Don’t be fooled: summer is a treacherous time and preparation is pivotal. There are few more intense shopping missions than the new bathing suit hunt. With so many options, there’s sure to be one out there that is perfect for you. But pace yourself. Don’t make the mistake of getting experimental and missing – when it comes to the swimsuit, there is a very slim margin of error!
Here are some styles to avoid, ones that might be cute in theory but will ultimately throw a wrench in your pool party. Choose wisely and no matter what you wear, remember sunscreen, sunscreen, sunscreen!
1) Strange Cutouts: Exposing the hips, cutting you with odd straps, and possibly accentuating love handles? I don’t think so.
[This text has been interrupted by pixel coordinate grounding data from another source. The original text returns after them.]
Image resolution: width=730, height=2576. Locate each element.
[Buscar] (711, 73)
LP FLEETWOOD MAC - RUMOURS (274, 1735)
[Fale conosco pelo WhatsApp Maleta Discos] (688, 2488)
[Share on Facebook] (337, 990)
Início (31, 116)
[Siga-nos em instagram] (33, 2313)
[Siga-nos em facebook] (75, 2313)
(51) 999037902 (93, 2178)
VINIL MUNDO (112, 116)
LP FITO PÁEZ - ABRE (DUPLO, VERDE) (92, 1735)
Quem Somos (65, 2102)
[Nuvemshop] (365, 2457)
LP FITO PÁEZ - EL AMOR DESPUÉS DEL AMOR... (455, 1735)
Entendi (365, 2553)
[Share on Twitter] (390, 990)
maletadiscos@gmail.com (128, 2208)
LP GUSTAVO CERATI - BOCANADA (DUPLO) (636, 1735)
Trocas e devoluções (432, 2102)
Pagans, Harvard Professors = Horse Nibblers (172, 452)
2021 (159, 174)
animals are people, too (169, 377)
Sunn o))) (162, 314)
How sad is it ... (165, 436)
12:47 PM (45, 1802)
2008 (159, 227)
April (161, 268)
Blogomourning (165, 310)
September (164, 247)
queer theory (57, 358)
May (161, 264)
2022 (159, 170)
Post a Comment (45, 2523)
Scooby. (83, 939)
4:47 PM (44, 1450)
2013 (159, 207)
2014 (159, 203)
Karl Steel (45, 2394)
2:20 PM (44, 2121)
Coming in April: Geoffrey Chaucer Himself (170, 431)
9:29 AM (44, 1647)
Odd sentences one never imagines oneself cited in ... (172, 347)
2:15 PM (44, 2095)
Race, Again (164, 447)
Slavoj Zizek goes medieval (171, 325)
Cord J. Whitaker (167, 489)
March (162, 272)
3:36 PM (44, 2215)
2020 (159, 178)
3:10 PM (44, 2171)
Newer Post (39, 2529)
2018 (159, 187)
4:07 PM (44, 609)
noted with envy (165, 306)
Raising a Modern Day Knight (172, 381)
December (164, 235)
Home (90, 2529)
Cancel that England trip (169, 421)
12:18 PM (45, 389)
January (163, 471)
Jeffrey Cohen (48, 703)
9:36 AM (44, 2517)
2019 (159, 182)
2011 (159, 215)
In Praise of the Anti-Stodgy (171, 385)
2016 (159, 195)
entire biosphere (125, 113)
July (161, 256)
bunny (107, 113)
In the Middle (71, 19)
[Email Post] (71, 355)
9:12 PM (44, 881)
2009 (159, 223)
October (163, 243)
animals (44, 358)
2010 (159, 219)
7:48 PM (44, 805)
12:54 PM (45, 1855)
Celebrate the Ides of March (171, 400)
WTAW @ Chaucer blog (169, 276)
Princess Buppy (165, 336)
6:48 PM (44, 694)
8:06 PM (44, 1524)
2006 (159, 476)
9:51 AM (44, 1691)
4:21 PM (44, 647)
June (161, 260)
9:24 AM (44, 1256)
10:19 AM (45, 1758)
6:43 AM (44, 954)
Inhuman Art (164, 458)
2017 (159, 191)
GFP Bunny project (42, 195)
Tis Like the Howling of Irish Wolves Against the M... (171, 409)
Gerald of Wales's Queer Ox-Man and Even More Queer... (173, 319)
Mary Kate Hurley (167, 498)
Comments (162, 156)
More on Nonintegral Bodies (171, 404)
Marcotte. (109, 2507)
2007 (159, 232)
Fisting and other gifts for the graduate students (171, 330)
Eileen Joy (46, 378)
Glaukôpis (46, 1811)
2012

Even if you’re a Sports Illustrated swimsuit model, this cut is not only unflattering, it’s confusing to the eye.
Cia.Maritima Swim Printed One-Shoulder One-Piece Swimsuit at Saks Fifth Avenue for $178.
2) Asset Minimizer: Triangle bikini tops are already challenging enough for the average body, but these little triangles-within-another-triangle doubly reduce your assets. And if you’re assets need reducing, these are not supportive enough for your needs.
Lisa Marie Fernandez Color-Block Bikini at Saks Fifth Avenue for $345.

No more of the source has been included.